## What you are asked to do
Return every line of the listing below verbatim, omitting the pictures from your answer.

(Rows taken from a screen grounding dataset)
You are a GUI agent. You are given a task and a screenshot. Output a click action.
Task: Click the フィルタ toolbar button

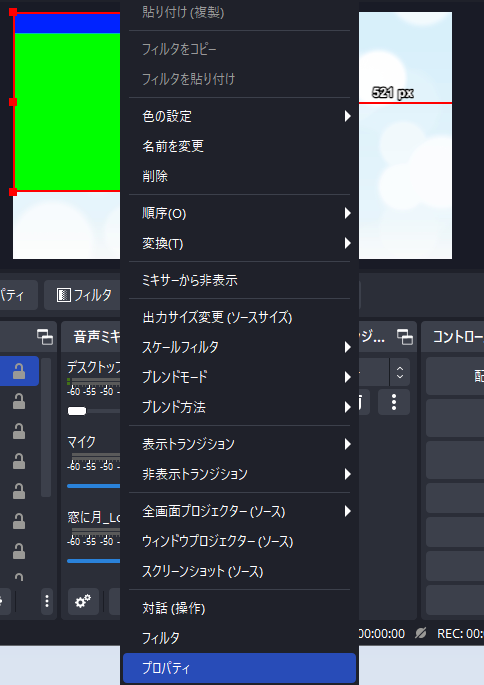[x=84, y=295]
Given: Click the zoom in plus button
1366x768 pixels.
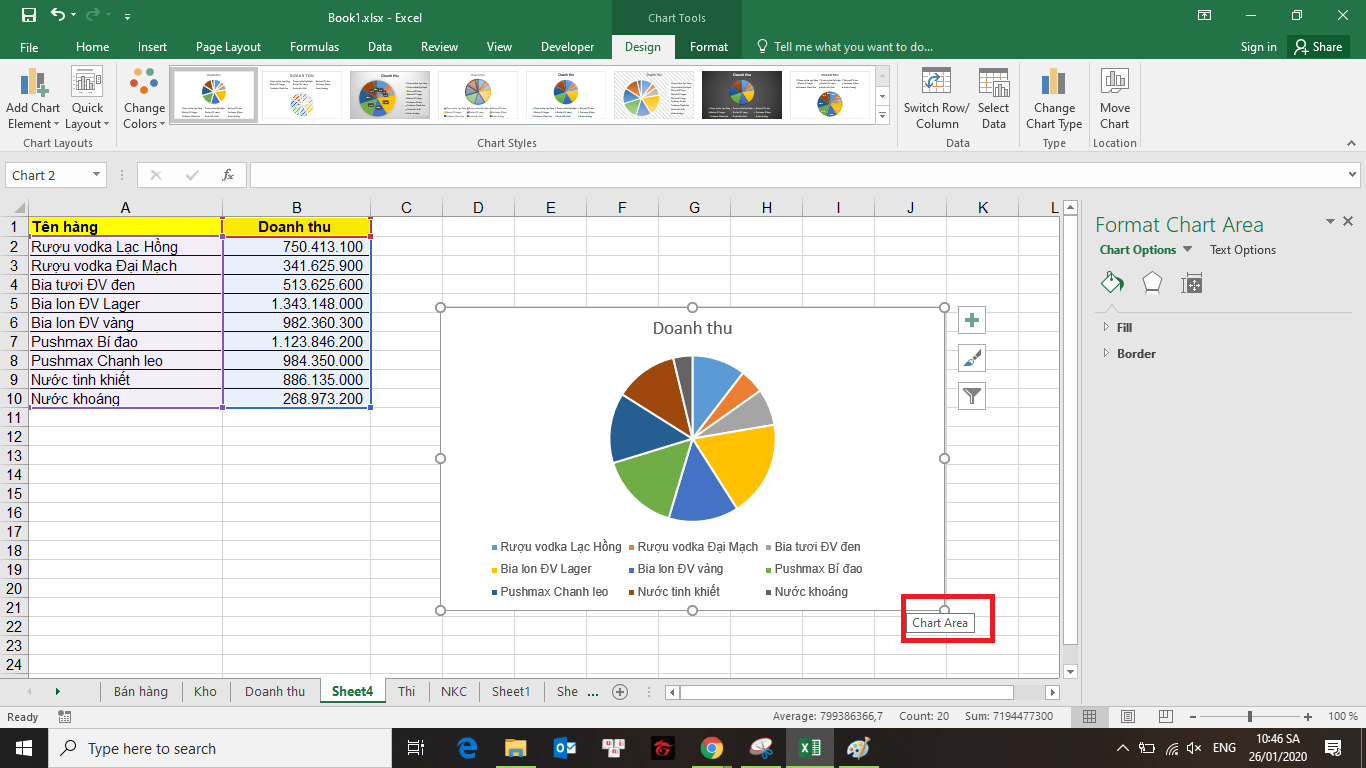Looking at the screenshot, I should point(1308,717).
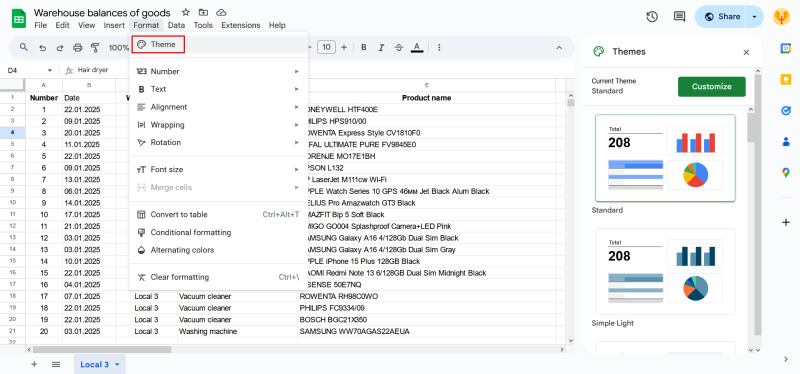
Task: Open version history clock icon
Action: pyautogui.click(x=652, y=16)
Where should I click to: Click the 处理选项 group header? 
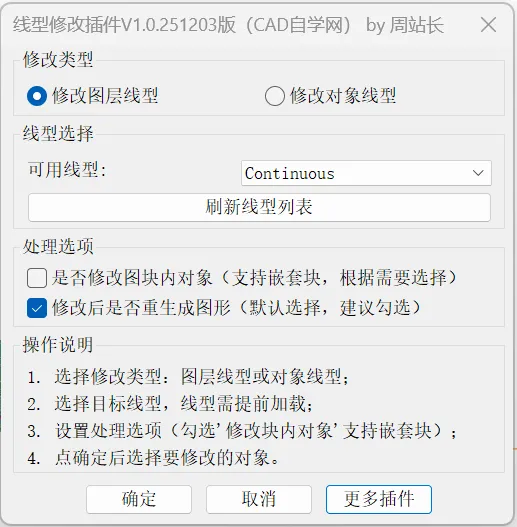[58, 246]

## Final result
You are a GUI agent. You are given a task and a screenshot. Output a click action.
Task: Click the フィルタ toolbar button

[x=84, y=295]
Given: Click the zoom in plus button
1366x768 pixels.
Looking at the screenshot, I should point(1308,717).
Task: Open version history clock icon
Action: pyautogui.click(x=652, y=16)
Where should I click to: Click the 处理选项 group header? 
[58, 246]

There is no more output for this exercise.